UnbiasedNets: A Dataset Diversification Framework for Robustness Bias Alleviation in Neural Networks

Performance of trained neural network (NN) models, in terms of testing accuracy, has improved remarkably over the past several years, especially with the advent of deep learning. However, even the most accurate NNs can be biased toward a specific output classification due to the inherent bias in the available training datasets, which may propagate to the real-world implementations. This paper deals with the robustness bias, i.e., the bias exhibited by the trained NN by having a significantly large robustness to noise for a certain output class, as compared to the remaining output classes. The bias is shown to result from imbalanced datasets, i.e., the datasets where all output classes are not equally represented. Towards this, we propose the UnbiasedNets framework, which leverages K-means clustering and the NN's noise tolerance to diversify the given training dataset, even from relatively smaller datasets. This generates balanced datasets and reduces the bias within the datasets themselves. To the best of our knowledge, this is the first framework catering to the robustness bias problem in NNs. We use real-world datasets to demonstrate the efficacy of the UnbiasedNets for data diversification, in case of both binary and multi-label classifiers. The results are compared to well-known tools aimed at generating balanced datasets, and illustrate how existing works have limited success while addressing the robustness bias. In contrast, UnbiasedNets provides a notable improvement over existing works, while even reducing the robustness bias significantly in some cases, as observed by comparing the NNs trained on the diversified and original datasets.

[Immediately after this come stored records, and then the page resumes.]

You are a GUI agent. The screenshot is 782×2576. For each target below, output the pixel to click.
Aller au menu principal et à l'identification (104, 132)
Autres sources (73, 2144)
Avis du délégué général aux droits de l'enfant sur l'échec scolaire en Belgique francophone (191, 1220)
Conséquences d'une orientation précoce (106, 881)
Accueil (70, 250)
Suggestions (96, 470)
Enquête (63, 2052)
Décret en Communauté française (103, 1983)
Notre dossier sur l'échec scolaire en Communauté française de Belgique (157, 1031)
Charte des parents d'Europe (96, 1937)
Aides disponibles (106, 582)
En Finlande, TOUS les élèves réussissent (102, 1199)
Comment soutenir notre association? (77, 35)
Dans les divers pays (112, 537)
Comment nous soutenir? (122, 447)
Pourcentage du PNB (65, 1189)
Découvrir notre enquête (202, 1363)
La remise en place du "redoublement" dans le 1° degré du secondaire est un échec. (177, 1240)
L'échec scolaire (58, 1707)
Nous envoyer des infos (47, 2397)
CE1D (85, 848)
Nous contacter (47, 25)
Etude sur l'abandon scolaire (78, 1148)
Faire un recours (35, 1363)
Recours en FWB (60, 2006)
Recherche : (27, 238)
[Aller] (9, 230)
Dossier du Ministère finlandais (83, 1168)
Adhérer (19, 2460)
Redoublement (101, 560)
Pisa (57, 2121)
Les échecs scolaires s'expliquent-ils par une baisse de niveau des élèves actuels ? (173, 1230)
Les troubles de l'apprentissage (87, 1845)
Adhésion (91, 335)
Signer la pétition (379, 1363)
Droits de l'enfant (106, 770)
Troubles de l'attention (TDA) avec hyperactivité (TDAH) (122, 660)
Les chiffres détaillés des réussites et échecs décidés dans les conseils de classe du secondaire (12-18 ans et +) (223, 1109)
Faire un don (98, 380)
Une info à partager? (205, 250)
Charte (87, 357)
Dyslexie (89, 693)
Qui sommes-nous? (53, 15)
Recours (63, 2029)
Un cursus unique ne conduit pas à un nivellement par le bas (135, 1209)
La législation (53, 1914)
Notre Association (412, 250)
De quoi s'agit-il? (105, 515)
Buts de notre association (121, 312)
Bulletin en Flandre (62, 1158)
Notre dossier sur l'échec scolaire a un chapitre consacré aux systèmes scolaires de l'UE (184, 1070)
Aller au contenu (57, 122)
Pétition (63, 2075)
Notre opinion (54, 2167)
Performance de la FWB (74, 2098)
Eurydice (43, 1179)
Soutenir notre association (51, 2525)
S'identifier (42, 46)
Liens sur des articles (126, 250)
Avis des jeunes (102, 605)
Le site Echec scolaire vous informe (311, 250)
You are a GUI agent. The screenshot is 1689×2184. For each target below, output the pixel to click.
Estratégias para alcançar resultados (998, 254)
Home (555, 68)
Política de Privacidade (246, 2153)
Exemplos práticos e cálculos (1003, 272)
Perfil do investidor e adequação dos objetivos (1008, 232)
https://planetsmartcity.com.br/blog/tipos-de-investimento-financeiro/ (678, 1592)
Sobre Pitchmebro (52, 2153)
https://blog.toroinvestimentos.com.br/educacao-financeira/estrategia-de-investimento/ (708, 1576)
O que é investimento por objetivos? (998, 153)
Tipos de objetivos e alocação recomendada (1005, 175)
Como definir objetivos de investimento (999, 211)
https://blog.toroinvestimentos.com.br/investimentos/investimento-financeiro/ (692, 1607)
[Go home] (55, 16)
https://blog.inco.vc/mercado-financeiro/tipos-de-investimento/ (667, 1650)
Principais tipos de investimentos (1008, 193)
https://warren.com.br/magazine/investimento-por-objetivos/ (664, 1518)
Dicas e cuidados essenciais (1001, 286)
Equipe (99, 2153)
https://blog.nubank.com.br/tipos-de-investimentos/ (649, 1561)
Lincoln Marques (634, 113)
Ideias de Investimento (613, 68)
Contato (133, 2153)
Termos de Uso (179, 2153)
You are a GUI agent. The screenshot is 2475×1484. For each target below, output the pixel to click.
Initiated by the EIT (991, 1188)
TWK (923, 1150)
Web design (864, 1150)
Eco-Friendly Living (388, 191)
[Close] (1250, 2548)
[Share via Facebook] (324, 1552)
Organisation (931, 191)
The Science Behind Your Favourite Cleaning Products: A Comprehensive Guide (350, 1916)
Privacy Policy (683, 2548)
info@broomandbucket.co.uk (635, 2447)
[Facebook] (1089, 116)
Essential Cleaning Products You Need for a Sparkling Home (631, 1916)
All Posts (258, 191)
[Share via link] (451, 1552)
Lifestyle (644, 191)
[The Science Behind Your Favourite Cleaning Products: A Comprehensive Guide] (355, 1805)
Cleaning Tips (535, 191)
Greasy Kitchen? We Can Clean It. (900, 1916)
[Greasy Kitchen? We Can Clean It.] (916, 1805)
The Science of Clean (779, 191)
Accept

翻译：过去几年中，基于测试准确率评估的训练神经网络模型性能取得了显著提升，尤其在深度学习兴起之后。然而，即使是最精确的神经网络，也可能因训练数据集固有的偏差而对特定输出分类产生偏倚，这种偏差可能传播至现实应用场景。本文聚焦于鲁棒性偏差问题——即训练后的神经网络对某一输出类别的噪声鲁棒性显著高于其他类别所表现出的偏差。研究表明，这种偏差源于不平衡数据集，即所有输出类别在数据集中未能得到均衡表征。为此，我们提出UnbiasedNets框架，通过结合K-means聚类算法与神经网络的噪声容限能力，对给定训练数据集（甚至相对较小的数据集）进行多样化扩充，从而生成平衡数据集并降低数据集内部的偏差。据我们所知，这是首个针对神经网络鲁棒性偏差问题的框架。我们使用真实世界数据集验证了UnbiasedNets在二分类与多标签分类器场景下的数据多样化效能。通过与现有平衡数据集生成工具的对比，结果显示现有方法在解决鲁棒性偏差问题上效果有限。相反，UnbiasedNets不仅显著优于现有方法，更在某些案例中大幅降低了鲁棒性偏差——这一结论通过对比基于多样化数据集与原始数据集训练的神经网络性能差异而得以证实。